• **What to do**:
Starting with the line that contains "Click the lock" and continuing through the end of the listing, convert the lines into a JSON list of strings, one string per line. Omit blank lines and leave the pictures out.

• **Dataset records**:
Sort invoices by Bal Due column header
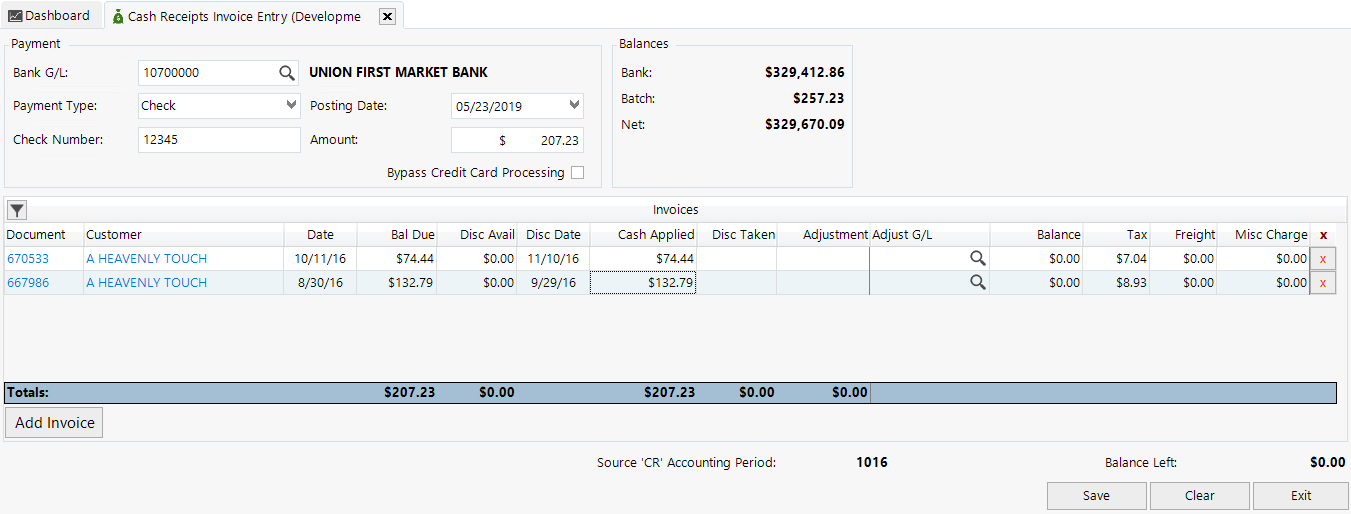(396, 235)

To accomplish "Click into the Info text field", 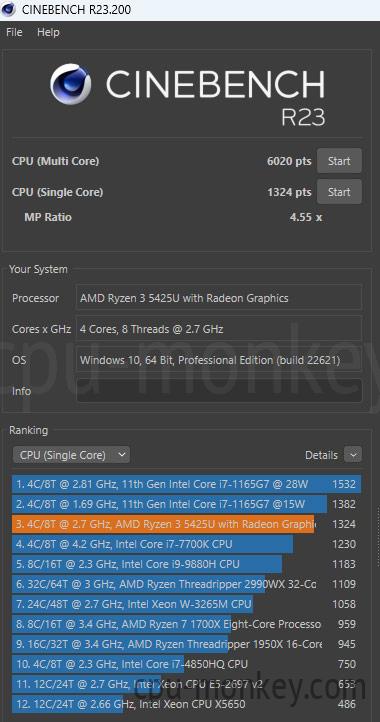I will click(219, 391).
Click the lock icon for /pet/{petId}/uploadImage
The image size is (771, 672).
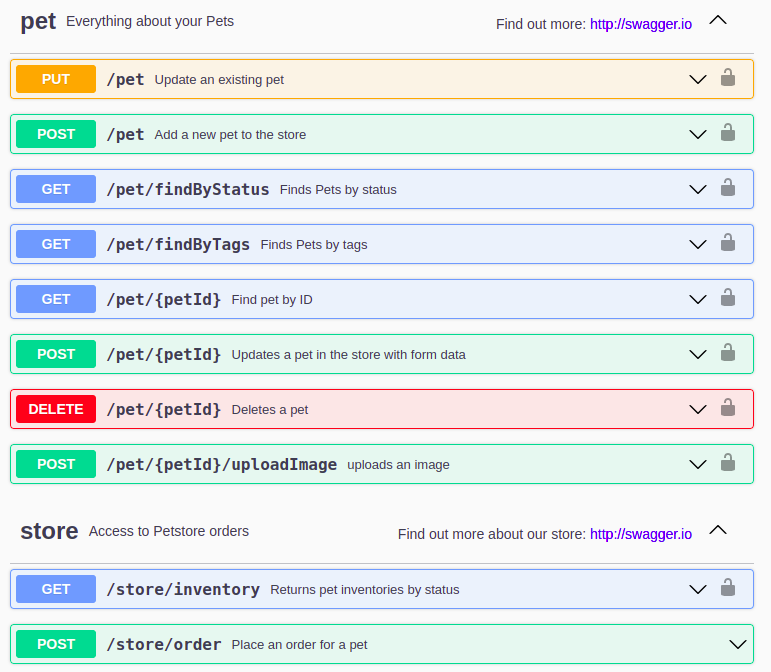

• **Answer below**:
[
  "Click the lock icon for /pet/{petId}/uploadImage",
  "The image size is (771, 672)."
]